Chaque trait lancé sur le papier, sans deuxième chance, renvoie, pour moi, à un autre souvenir : une dernière soirée à Barbentane. Alexandre avait donné lecture d’un texte qui avait valeur de manifeste, dans lequel il méditait sur le geste qui trace, sur le caractère essentiel et primordial de cette action. Son propos rejoignait un écrit du peintre chinois « Citrouille amère » dans lequel le poignet est promu au rang de traducteur de l’âme (mon père m’avait fait connaitre ce texte dans la traduction de Pierre Ryckmans et le violoniste que je suis n’avait pas manqué d’en être frappé). Alexandre laissait aller sa colère devant la mort programmée de la peinture, annoncée et encouragée par plusieurs tendances de « l’art contemporain ». En l’écoutant, une pensée prophétique de Bloy sur l’ère des machines m’était revenue, qui avait trait à « l’extermination de l’écriture ».

Rouault, autrefois, avait confié à mes parents qu’il croyait en l’avenir de la peinture. Ce soir-là, je n’étais plus assuré du bien-fondé de cette déclaration, même si les tableaux à peine séchés qui m’entouraient offraient un démenti aux plus sinistres prophéties ; et ce coin de Provence, non loin de la maison de René Char, m’apparut soudain comme un foyer de résistance.

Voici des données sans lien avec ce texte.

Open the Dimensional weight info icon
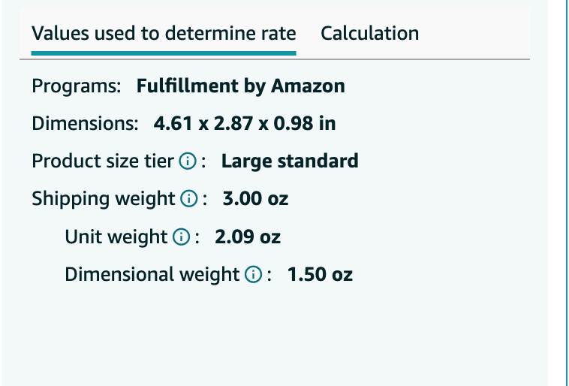569x386 pixels. [x=253, y=274]
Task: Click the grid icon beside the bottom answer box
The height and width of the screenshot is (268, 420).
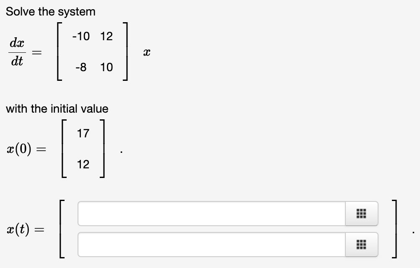Action: pyautogui.click(x=361, y=244)

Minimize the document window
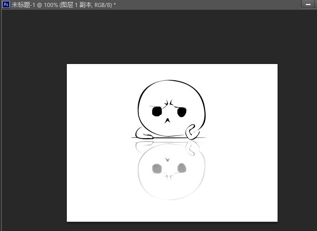pyautogui.click(x=308, y=4)

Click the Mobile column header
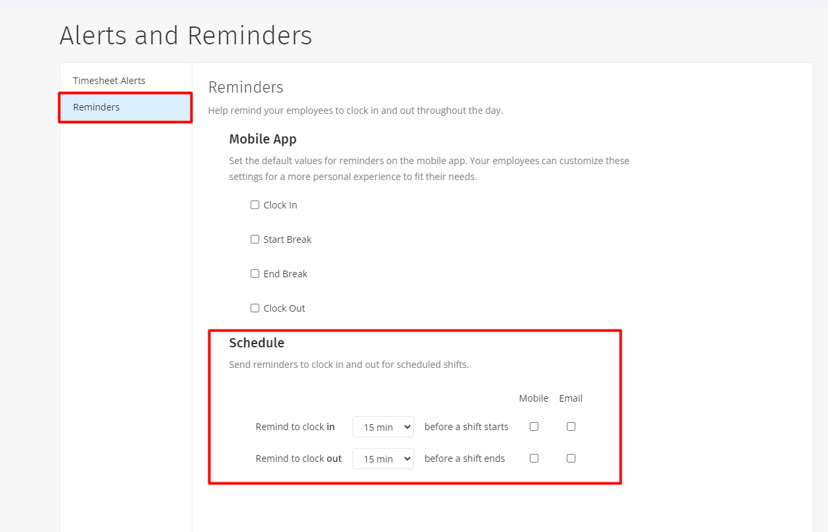534,398
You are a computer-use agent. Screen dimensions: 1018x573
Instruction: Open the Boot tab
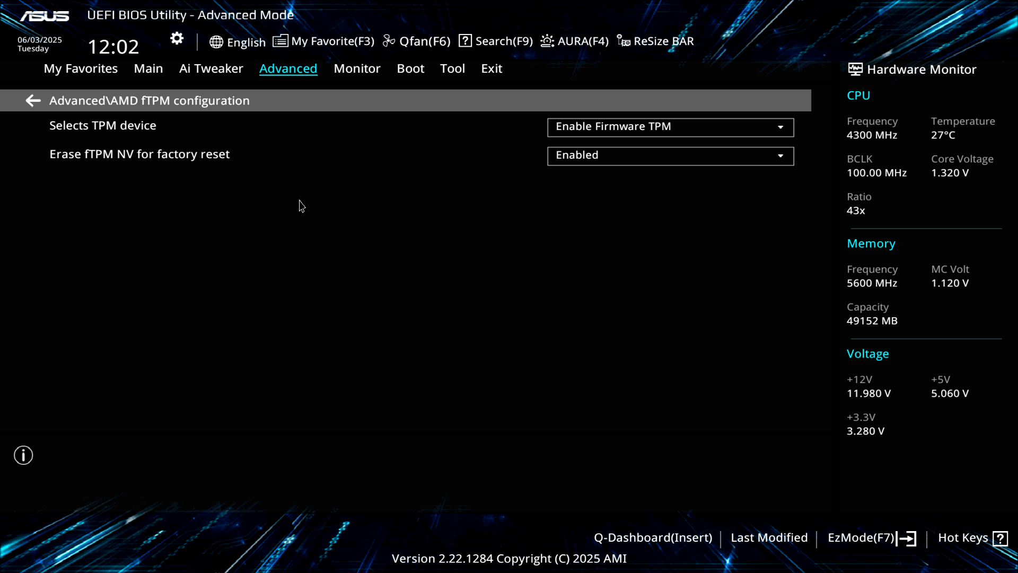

Je ne chercherai pas à conclure un propos qui ne visait pas une quelconque construction. Il reste à nous approcher des vitrines, que nous allons ouvrir pour en sortir les livres volumineux que je vous ai apportés. Vous les « visiterez » à votre gré et à votre rythme. Peut-être vous attarderez-vous   sur une simple tache de couleur, jusqu’à vous perdre dans son eau, comme il m’est arrivé maintes fois de le faire, comme en musique j’ai pu m’abîmer dans les gouffres de résonances que nous offrent les harmoniques d’un bel accord. Et je ne doute pas que vous trouverez là un de ces sens cachés dont le dévoilement n’est possible qu’à un certain niveau de profondeur.

En sortant de la salle d’exposition, je regarderai encore une fois la vallée et les plus hauts sommets d’Europe qui nous font face. Mes pensées iront vers Chamonix où Alexandre s’est retiré, infatigable marcheur, comme René Char, dont l’imaginaire est alimenté presque exclusivement par la marche. Des amis l’entourent. Ce sont pour la plupart des guides de montagne, des compagnons de longues randonnées silencieuses, sur des sentiers escarpés où l’air est plus pur qu’ailleurs.